Shot in the first half of 1963 in Calcutta, this was also the first film directed by Ray set entirely in his native Calcutta, reflecting contemporary realities of the urban middle-class, where women going to work is no longer merely driven by ideas of emancipation but has become an economic reality. The film examines the effects of the confident working woman on patriarchial attitudes and social dynamics. Besides The Apu Trilogy,  the film, according to veteran film critic Philip French, is one of Ray's greatest films.

Plot
Set in Calcutta during the 1950s, Mahanagar explores the evolving independence of middle-class women of the city. Arati (Madhabi Mukherjee), a homemaker, takes a job as a door-to-door saleswoman to meet the increasing financial pressure on her orthodox and conservative family, who share a cramped apartment. Despite the disapproval of her father-in-law, Priyogopal (Haren Chatterjee), the hesitant and nervous Arati soon begins to prosper in her field and gradually starts to enjoy her new-found financial and psychological independence.

Her begrudgingly supportive husband, Subrata (Anil Chatterjee), starts to feel insecure and asks Arati to quit her job after he tentatively secures another part-time job.
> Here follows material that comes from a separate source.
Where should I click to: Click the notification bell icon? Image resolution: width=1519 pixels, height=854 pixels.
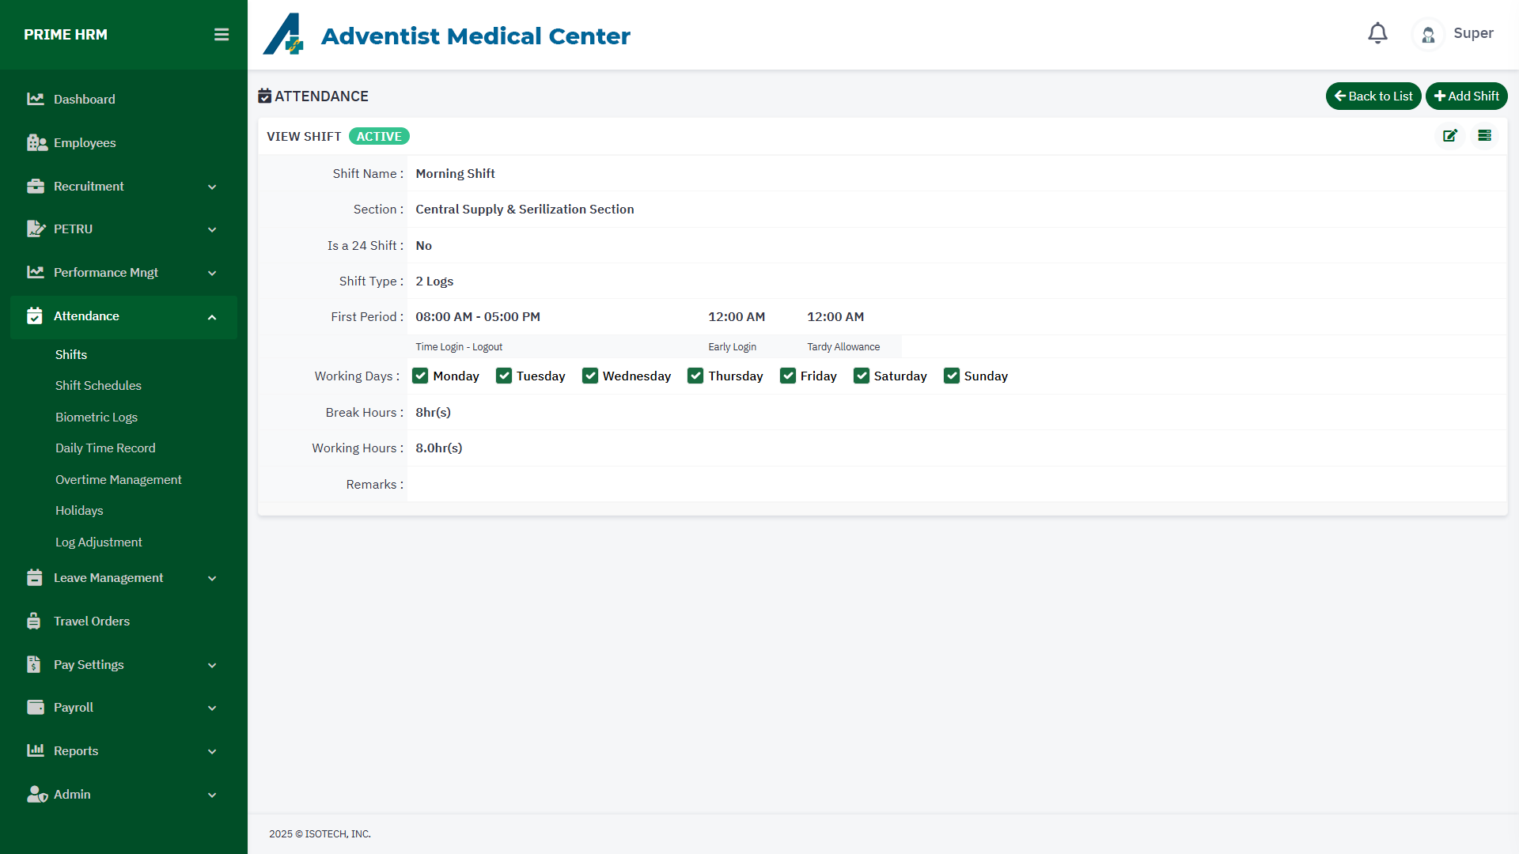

Before Arati can quit, Subrata loses his full-time job when the bank he was working for shuts down in the last of the Calcutta bank crashes. Subrata has no choice but to let Arati continue to work.

Arati now becomes the sole breadwinner of the family. She befriends an Anglo-Indian colleague, Edith (Vicky Redwood), a move which raises suspicion and increases conflict within her family. Slowly Arati begins to shine in her job and earn the trust of her manager, who promises her more responsibilities if she continues to work with efficiency.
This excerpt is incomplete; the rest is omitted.